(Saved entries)
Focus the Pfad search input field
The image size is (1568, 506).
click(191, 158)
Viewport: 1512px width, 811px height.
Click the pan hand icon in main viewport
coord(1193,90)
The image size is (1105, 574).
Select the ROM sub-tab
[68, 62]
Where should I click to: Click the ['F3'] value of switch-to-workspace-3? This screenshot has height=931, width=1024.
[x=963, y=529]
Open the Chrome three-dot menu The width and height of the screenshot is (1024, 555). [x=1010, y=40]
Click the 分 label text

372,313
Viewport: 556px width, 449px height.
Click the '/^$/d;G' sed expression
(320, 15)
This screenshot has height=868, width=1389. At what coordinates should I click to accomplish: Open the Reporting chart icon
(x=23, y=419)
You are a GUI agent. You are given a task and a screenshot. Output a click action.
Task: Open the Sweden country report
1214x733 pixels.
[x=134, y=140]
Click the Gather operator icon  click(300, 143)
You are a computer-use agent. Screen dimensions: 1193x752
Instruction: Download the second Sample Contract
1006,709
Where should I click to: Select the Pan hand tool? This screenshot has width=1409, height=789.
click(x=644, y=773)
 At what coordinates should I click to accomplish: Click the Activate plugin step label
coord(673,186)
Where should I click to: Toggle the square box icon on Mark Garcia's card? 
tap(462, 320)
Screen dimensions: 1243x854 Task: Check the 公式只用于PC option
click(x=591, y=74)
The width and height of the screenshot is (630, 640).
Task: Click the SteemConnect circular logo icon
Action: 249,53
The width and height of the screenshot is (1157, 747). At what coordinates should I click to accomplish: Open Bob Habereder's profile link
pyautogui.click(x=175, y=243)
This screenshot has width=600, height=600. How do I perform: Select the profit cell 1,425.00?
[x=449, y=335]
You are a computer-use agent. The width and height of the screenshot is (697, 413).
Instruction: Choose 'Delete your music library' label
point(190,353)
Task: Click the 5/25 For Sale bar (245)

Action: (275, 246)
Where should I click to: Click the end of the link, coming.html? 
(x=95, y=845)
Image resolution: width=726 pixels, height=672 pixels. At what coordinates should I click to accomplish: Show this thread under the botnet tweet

▸ **WORK ORDER**
Return a copy of each line in the entries that contains "agent".

▸ **ANSWER SECTION**
You are a GUI agent. You are given a task and a screenshot. Output a click action.
You are a computer-use agent. Screen dimensions: 1193x752
You are a computer-use agent. The width and height of the screenshot is (697, 413).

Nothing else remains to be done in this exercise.